Passage given:
** begin **
-1

Hello I am trying to classify text, here is the code

df <- read.csv("D:/AS/tokpedprepro.csv")

#sampling
set.seed(123)
df <- df[sample(nrow(df)),]
df <- df[sample(nrow(df)),]

#Convert to corpus
dfCorpus <- Corpus(VectorSource(df$text))
inspect(dfCorpus[1:20])

#convert DTM
dtm <- DocumentTermMatrix(dfCorpus)
inspect(dtm[1:4, 3:7])

#Data Partition
df.train <- df[1:20,]
df.test <- df[21:37,]

dtm.train <- dtm[1:20,]
dtm.test <- dtm[21:37,]

df.Corpus.train <- dfCorpus[1:20]
df.corpus.test <- dfCorpus[21:37]

train.class <- df$data.class

#TFIDF
dtm.train.knn <- DocumentTermMatrix(df.Corpus.train, control = list(weighting = 
function(x) weightTfIdf(x, normalize = FALSE)))
dim(dtm.train.knn)

The dimension is

[1]  20 194

dtm.test.knn <- DocumentTermMatrix(df.corpus.test, control = list(weighting = 
function(x) weightTfIdf(x, normalize = FALSE)))
dim(dtm.test.knn)

the dimension is

[1]  17 211

Then

knn.pred <- knn(dtm.train.knn, dtm.test.knn, train.class, k=1 )

But error 'train' and 'class' have different lengths

What should i do? Thanks

dikfaj
  • 1
  • 2
  • Please create a [reproducible example](http://stackoverflow.com/questions/5963269/how-to-make-a-great-r-reproducible-example). – phiver Jan 12 '20 at 09:08

1 Answers1

0

Your train.class is train.class <- df$data.class, but your dtm.train.knn is based on dfCorpus[1:20]. You need to change length of your train.class, probably as train.class <- df$data.class[1:20].

jyr
  • 690
  • 6
  • 20
** end **
Requirements:
a - List every comment line beginning with "#" in the code of the forum thread.
b - Answer these questions using the forum thread:
(i) What value is passed to set.seed?
(ii) What dimension is reported for dtm.test.knn?
(iii) What assignment does the reply propose for train.class?
Rely only on the forum thread for what follows.

Material:
** begin **
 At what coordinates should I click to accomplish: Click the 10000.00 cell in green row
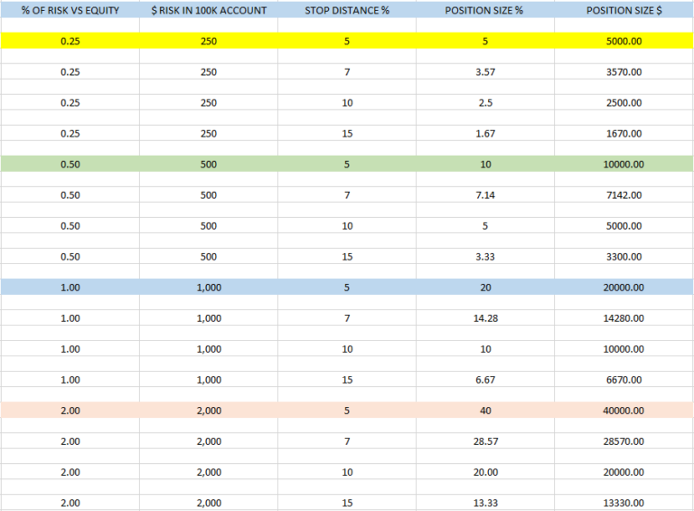[x=624, y=164]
** end **
Solved tasks:
a -
#sampling
#Convert to corpus
#convert DTM
#Data Partition
#TFIDF

b -
(i) 123
(ii) 17 by 211, shown as "[1]  17 211"
(iii) train.class <- df$data.class[1:20]